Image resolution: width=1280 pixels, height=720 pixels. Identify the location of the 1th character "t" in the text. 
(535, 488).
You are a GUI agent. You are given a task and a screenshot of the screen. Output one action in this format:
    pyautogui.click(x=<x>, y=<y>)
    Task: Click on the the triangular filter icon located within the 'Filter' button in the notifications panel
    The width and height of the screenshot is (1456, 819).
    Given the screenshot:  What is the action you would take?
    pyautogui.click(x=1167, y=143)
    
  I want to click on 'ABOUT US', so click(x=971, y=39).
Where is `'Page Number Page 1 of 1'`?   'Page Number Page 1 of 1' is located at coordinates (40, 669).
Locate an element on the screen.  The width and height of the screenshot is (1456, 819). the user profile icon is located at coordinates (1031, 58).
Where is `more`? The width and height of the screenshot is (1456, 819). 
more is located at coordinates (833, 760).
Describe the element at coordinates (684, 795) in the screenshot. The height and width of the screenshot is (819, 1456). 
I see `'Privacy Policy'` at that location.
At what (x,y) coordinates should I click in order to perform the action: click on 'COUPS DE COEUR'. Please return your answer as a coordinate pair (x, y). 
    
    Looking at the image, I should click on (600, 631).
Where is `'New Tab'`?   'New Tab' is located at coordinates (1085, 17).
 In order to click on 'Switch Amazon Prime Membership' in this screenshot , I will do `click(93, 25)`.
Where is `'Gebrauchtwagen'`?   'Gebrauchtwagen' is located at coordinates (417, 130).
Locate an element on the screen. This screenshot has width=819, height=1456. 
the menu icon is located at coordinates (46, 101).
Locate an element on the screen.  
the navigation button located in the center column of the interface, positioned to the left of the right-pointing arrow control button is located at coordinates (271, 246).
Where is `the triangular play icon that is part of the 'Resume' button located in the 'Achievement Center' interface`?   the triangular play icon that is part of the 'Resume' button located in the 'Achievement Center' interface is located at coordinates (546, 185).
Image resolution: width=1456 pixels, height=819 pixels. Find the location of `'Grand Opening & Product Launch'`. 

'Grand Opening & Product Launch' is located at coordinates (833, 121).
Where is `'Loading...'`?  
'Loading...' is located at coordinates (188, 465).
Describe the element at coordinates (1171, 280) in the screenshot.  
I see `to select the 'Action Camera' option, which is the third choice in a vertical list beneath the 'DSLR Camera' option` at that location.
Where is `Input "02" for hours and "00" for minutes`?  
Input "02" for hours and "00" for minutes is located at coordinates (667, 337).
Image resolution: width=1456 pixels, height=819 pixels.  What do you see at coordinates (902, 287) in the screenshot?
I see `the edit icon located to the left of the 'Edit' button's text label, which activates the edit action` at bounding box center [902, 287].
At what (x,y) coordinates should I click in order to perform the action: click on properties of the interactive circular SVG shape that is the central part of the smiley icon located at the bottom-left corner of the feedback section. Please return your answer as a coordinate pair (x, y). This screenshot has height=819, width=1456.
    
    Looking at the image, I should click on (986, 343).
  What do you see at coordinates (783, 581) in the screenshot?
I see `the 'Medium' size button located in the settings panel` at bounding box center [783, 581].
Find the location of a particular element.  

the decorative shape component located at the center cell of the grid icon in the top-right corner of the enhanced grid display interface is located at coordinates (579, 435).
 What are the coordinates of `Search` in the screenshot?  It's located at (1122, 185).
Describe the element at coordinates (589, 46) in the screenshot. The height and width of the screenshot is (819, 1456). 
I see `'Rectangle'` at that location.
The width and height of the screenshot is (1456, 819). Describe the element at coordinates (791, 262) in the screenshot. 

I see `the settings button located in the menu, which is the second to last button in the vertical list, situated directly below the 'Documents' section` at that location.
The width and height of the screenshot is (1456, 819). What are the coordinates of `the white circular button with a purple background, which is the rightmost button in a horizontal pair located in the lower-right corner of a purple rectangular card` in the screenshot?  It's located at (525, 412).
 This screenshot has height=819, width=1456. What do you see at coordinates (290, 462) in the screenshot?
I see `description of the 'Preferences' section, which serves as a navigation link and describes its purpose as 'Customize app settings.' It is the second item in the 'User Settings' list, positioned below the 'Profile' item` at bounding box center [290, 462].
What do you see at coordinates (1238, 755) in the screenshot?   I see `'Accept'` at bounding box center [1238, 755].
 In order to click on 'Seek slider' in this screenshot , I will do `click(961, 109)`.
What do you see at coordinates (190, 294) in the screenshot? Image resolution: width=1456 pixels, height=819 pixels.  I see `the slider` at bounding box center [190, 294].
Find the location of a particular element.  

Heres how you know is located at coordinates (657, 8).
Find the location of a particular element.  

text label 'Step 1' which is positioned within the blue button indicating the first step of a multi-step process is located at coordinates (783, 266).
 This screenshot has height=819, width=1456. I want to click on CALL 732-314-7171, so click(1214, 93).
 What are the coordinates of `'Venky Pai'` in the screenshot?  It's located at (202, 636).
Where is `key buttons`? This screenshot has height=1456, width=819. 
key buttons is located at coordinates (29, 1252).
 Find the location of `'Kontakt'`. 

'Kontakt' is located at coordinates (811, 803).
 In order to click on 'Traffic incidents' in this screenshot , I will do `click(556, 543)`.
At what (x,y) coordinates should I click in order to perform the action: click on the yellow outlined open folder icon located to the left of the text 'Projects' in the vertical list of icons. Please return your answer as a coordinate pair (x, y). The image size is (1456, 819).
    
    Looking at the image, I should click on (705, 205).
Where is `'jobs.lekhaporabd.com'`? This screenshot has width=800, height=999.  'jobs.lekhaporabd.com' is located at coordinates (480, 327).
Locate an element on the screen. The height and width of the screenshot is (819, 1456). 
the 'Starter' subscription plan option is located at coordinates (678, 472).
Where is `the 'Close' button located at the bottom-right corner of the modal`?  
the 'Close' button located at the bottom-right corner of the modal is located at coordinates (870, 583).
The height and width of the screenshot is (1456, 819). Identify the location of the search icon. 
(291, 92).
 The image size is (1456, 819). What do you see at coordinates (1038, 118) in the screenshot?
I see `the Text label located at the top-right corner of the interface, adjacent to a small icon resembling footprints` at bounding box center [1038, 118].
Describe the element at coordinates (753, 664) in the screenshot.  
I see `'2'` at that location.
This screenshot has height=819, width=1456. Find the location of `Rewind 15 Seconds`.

**WHAT TO PRODUCE:** Rewrite all the rows above, replacing "Locate an element on the screen" with "Find an element on the screen" wherever it occurs and keeping everything else the same.

**ANSWER IN FULL:**
Image resolution: width=1280 pixels, height=720 pixels. Identify the location of the 1th character "t" in the text. 
(535, 488).
You are a GUI agent. You are given a task and a screenshot of the screen. Output one action in this format:
    pyautogui.click(x=<x>, y=<y>)
    Task: Click on the the triangular filter icon located within the 'Filter' button in the notifications panel
    The width and height of the screenshot is (1456, 819).
    Given the screenshot:  What is the action you would take?
    pyautogui.click(x=1167, y=143)
    
  I want to click on 'ABOUT US', so click(x=971, y=39).
Where is `'Page Number Page 1 of 1'`?   'Page Number Page 1 of 1' is located at coordinates (40, 669).
Find an element on the screen.  The width and height of the screenshot is (1456, 819). the user profile icon is located at coordinates (1031, 58).
Where is `more`? The width and height of the screenshot is (1456, 819). 
more is located at coordinates (833, 760).
Describe the element at coordinates (684, 795) in the screenshot. The height and width of the screenshot is (819, 1456). 
I see `'Privacy Policy'` at that location.
At what (x,y) coordinates should I click in order to perform the action: click on 'COUPS DE COEUR'. Please return your answer as a coordinate pair (x, y). 
    
    Looking at the image, I should click on (600, 631).
Where is `'New Tab'`?   'New Tab' is located at coordinates (1085, 17).
 In order to click on 'Switch Amazon Prime Membership' in this screenshot , I will do `click(93, 25)`.
Where is `'Gebrauchtwagen'`?   'Gebrauchtwagen' is located at coordinates (417, 130).
Find an element on the screen. This screenshot has width=819, height=1456. 
the menu icon is located at coordinates (46, 101).
Find an element on the screen.  
the navigation button located in the center column of the interface, positioned to the left of the right-pointing arrow control button is located at coordinates (271, 246).
Where is `the triangular play icon that is part of the 'Resume' button located in the 'Achievement Center' interface`?   the triangular play icon that is part of the 'Resume' button located in the 'Achievement Center' interface is located at coordinates (546, 185).
Image resolution: width=1456 pixels, height=819 pixels. Find the location of `'Grand Opening & Product Launch'`. 

'Grand Opening & Product Launch' is located at coordinates (833, 121).
Where is `'Loading...'`?  
'Loading...' is located at coordinates (188, 465).
Describe the element at coordinates (1171, 280) in the screenshot.  
I see `to select the 'Action Camera' option, which is the third choice in a vertical list beneath the 'DSLR Camera' option` at that location.
Where is `Input "02" for hours and "00" for minutes`?  
Input "02" for hours and "00" for minutes is located at coordinates (667, 337).
Image resolution: width=1456 pixels, height=819 pixels.  What do you see at coordinates (902, 287) in the screenshot?
I see `the edit icon located to the left of the 'Edit' button's text label, which activates the edit action` at bounding box center [902, 287].
At what (x,y) coordinates should I click in order to perform the action: click on properties of the interactive circular SVG shape that is the central part of the smiley icon located at the bottom-left corner of the feedback section. Please return your answer as a coordinate pair (x, y). This screenshot has height=819, width=1456.
    
    Looking at the image, I should click on (986, 343).
  What do you see at coordinates (783, 581) in the screenshot?
I see `the 'Medium' size button located in the settings panel` at bounding box center [783, 581].
Find the location of a particular element.  

the decorative shape component located at the center cell of the grid icon in the top-right corner of the enhanced grid display interface is located at coordinates (579, 435).
 What are the coordinates of `Search` in the screenshot?  It's located at (1122, 185).
Describe the element at coordinates (589, 46) in the screenshot. The height and width of the screenshot is (819, 1456). 
I see `'Rectangle'` at that location.
The width and height of the screenshot is (1456, 819). Describe the element at coordinates (791, 262) in the screenshot. 

I see `the settings button located in the menu, which is the second to last button in the vertical list, situated directly below the 'Documents' section` at that location.
The width and height of the screenshot is (1456, 819). What are the coordinates of `the white circular button with a purple background, which is the rightmost button in a horizontal pair located in the lower-right corner of a purple rectangular card` in the screenshot?  It's located at (525, 412).
 This screenshot has height=819, width=1456. What do you see at coordinates (290, 462) in the screenshot?
I see `description of the 'Preferences' section, which serves as a navigation link and describes its purpose as 'Customize app settings.' It is the second item in the 'User Settings' list, positioned below the 'Profile' item` at bounding box center [290, 462].
What do you see at coordinates (1238, 755) in the screenshot?   I see `'Accept'` at bounding box center [1238, 755].
 In order to click on 'Seek slider' in this screenshot , I will do `click(961, 109)`.
What do you see at coordinates (190, 294) in the screenshot? Image resolution: width=1456 pixels, height=819 pixels.  I see `the slider` at bounding box center [190, 294].
Find the location of a particular element.  

Heres how you know is located at coordinates (657, 8).
Find the location of a particular element.  

text label 'Step 1' which is positioned within the blue button indicating the first step of a multi-step process is located at coordinates (783, 266).
 This screenshot has height=819, width=1456. I want to click on CALL 732-314-7171, so click(1214, 93).
 What are the coordinates of `'Venky Pai'` in the screenshot?  It's located at (202, 636).
Where is `key buttons`? This screenshot has height=1456, width=819. 
key buttons is located at coordinates (29, 1252).
 Find the location of `'Kontakt'`. 

'Kontakt' is located at coordinates (811, 803).
 In order to click on 'Traffic incidents' in this screenshot , I will do `click(556, 543)`.
At what (x,y) coordinates should I click in order to perform the action: click on the yellow outlined open folder icon located to the left of the text 'Projects' in the vertical list of icons. Please return your answer as a coordinate pair (x, y). The image size is (1456, 819).
    
    Looking at the image, I should click on (705, 205).
Where is `'jobs.lekhaporabd.com'`? This screenshot has width=800, height=999.  'jobs.lekhaporabd.com' is located at coordinates (480, 327).
Find an element on the screen. The height and width of the screenshot is (819, 1456). 
the 'Starter' subscription plan option is located at coordinates (678, 472).
Where is `the 'Close' button located at the bottom-right corner of the modal`?  
the 'Close' button located at the bottom-right corner of the modal is located at coordinates (870, 583).
The height and width of the screenshot is (1456, 819). Identify the location of the search icon. 
(291, 92).
 The image size is (1456, 819). What do you see at coordinates (1038, 118) in the screenshot?
I see `the Text label located at the top-right corner of the interface, adjacent to a small icon resembling footprints` at bounding box center [1038, 118].
Describe the element at coordinates (753, 664) in the screenshot.  
I see `'2'` at that location.
This screenshot has height=819, width=1456. Find the location of `Rewind 15 Seconds`.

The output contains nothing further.